The Consequences of Low Back Pain
As de tweede meest voorkomende symptoomgerelateerde reden voor polikliniekbezoeken na een gewone verkoudheid, vertegenwoordigt lage rugpijn een van de meest voorkomende aandoeningen die in de klinische praktijk worden aangetroffen, met een levenslange prevalentie tot 84%.1 Lage rugpijn wordt ook geassocieerd met absenteïsme/presenteeïsme op het werk, een veranderde functionele status en een lagere gezondheidsgerelateerde kwaliteit van leven. Samen hebben deze symptomen een grote invloed op de mobiliteit en het vermogen om activiteiten van het dagelijks leven (ADL) uit te voeren, wat uiteindelijk resulteert in aanzienlijke economische en maatschappelijke gevolgen.2,3,4
B-Vitaminen als aanvulling op de huidige standaarden van zorg
De huidige wereldwijde richtlijnen voor klinische praktijken bevelen consequent het gebruik aan van acetaminofen als eerstelijnsbehandeling en van NSAID’s (bv. ibuprofen, diclofenac en naproxen) als tweedelijnsbehandeling voor lage rugpijn.5 Hoewel zowel acetaminofen als NSAID’s een bewezen doeltreffendheid en veiligheidsprofiel hebben, bestaat er een aanzienlijke onbeantwoorde behoefte bij patiënten die niet onder controle blijven ondanks een maximale therapie. Recent onderzoek heeft de potentiële rol van vitamine B-complex – in de literatuur gedefinieerd als 1 mg vitamine B12, 50-100 mg vitamine B1 en 50-100 mg vitamine B6 – als aanvulling op NSAID-therapie bij patiënten die anders ongecontroleerd blijven met hun huidige therapeutische regimes en die mogelijk intensivering nodig hebben, benadrukt.

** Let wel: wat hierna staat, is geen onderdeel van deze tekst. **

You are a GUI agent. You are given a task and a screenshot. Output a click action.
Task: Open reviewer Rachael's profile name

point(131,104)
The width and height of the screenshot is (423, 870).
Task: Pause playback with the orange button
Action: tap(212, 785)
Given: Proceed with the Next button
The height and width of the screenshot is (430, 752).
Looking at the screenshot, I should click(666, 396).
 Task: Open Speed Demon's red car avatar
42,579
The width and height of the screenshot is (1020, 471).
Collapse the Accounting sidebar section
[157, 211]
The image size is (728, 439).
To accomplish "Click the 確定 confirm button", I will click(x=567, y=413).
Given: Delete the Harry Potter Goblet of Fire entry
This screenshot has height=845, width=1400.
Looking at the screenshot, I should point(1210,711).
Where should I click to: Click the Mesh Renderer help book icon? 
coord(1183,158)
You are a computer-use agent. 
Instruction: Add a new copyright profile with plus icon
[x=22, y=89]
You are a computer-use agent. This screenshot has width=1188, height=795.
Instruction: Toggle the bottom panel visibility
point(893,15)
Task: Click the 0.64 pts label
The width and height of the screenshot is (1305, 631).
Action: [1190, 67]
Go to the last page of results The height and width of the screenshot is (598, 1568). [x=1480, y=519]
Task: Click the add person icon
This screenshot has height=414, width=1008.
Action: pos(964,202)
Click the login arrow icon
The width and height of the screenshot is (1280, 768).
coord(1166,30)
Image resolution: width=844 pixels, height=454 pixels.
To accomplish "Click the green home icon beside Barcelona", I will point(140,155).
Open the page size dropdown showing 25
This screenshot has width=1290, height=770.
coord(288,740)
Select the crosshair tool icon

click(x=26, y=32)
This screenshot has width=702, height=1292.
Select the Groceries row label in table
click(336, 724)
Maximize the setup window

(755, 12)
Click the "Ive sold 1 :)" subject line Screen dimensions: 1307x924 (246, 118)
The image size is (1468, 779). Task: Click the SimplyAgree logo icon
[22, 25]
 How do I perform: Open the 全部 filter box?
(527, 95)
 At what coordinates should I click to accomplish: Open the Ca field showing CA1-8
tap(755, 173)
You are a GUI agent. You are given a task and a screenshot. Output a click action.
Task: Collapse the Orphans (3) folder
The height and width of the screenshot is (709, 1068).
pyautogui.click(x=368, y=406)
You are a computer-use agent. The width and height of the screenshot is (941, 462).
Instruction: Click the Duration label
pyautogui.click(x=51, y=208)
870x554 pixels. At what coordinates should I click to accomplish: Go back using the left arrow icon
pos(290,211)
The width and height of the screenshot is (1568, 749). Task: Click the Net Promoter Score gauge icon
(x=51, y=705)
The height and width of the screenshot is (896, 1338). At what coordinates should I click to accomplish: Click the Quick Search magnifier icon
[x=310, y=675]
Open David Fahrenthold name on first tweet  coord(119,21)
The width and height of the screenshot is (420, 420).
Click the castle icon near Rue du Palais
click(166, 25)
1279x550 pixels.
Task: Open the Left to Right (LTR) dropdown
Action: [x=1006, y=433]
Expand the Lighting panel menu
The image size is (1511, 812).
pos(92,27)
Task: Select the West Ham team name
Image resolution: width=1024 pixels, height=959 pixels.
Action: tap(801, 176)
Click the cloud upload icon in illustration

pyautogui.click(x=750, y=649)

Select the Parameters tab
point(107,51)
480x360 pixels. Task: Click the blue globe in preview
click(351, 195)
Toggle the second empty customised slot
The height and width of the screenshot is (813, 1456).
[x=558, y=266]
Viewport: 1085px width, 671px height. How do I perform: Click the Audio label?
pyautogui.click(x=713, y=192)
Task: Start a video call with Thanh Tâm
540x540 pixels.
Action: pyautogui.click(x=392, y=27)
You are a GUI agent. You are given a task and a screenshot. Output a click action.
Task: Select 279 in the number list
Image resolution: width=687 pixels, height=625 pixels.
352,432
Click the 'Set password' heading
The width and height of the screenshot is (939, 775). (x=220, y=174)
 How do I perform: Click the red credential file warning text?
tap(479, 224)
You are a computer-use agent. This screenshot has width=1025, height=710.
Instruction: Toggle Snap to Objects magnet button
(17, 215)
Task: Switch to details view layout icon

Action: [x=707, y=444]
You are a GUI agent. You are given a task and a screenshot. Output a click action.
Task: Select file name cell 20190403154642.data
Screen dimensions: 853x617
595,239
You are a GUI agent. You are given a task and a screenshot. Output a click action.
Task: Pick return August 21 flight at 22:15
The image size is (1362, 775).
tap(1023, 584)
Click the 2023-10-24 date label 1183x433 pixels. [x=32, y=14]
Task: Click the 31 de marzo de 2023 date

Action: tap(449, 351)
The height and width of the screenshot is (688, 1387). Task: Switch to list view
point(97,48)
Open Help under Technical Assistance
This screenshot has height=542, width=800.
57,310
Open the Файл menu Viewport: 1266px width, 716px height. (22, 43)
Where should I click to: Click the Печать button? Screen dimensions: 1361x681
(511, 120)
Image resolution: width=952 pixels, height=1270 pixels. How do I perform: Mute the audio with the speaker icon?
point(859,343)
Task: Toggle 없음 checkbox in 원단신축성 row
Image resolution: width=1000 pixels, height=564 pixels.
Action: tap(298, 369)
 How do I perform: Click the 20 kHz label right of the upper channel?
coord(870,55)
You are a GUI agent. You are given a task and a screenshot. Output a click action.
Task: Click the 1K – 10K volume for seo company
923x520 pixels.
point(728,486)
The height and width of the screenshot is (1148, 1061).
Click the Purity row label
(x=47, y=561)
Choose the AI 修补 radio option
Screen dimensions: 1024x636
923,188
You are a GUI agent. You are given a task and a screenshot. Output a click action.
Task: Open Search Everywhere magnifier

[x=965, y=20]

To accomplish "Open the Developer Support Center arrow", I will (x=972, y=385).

De DOLOR studie, een gerandomiseerde, dubbelblinde studie, beoordeelde de werkzaamheid en veiligheid van tweemaal daagse orale toediening van ofwel vitamine B-complex combinatietherapie (groep DB; 50 mg diclofenac + 50 mg vitamine B1, 50 mg vitamine B6 en 1 mg vitamine B12) of diclofenac monotherapie, (groep D; 50mg diclofenac). Na 3 dagen behandeling beëindigde een statistisch significant hoger percentage proefpersonen in groep DB (n = 87; 46,5%) dan in groep D (n = 55; 29%) de studie wegens succes van de behandeling (χ2: 12,06; p = 0,0005). Volgens de auteurs van de studie leverde de combinatietherapie superieure resultaten op in pijnvermindering, verbetering van mobiliteit en functionaliteit zoals beoordeeld door de Visual Analog Pain Scale (VAS).6
Een aantal post-hoc analyses van studies versterken verder het nut van deze aanvullende aanpak. Zo toonden Geller e.a. onlangs een statistisch significante correlatie aan tussen VAS-scores en FFD-scores (vinger-tot-vloer afstand) in DOLOR, wat het gunstige effect aantoont van aanvullend vitamine B-complex op zowel mobiliteit als pijnintensiteit bij patiënten die zich presenteren met lage rugpijn. Geller e.a. toonden eveneens aan, met behulp van de Patient Functionality Questionnaire (PFQ), dat patiënten die aanvullend vitamine B-complex kregen een grotere verbetering vertoonden dan NSAID’s alleen, op gebieden die verband houden met slaapkwaliteit, mobiliteit, vermogen om te wassen en te drogen, vermogen om afstanden te lopen, en houdingscomfort.7 Een recente systematische meta-analyse door Marquez e.a. bevestigt grotendeels de hierboven genoemde bevindingen.5
Voorgestelde mechanismen
Hoewel de exacte mechanismen voor de werkzaamheid van vitamine B-complex bij de behandeling van lage rugpijn nog grotendeels onbekend zijn, gaat de overheersende hypothese uit van het verhogen van de afferente remmende controle van nociceptieve neuronen in het ruggenmerg, het verbeteren van de sensorische zenuwgeleidingssnelheid en het verminderen van neuronale hyperexciteerbaarheid door het veranderen van natriumstromen in beschadigde achterwortelganglia.8,9,10 In combinatie met NSAID therapie, heeft dit de potentie om diepgaande synergetische effecten te produceren.5
Toekomstige vooruitzichten
Het recente onderzoek ziet er veelbelovend uit; toch valt er nog veel te ontdekken in de toepassing van vitamine B complex voor de behandeling van lage rugpijn. Voornamelijk de subjectieve aard van pijn, evenals de grote verschillen in de respons op NSAID’s bij verschillende subgroepen van patiënten, maken een geïndividualiseerde benadering nodig van zowel toekomstige onderzoeksprogramma’s als klinische richtlijnen die proberen dit wijdverbreide klinische probleem aan te pakken.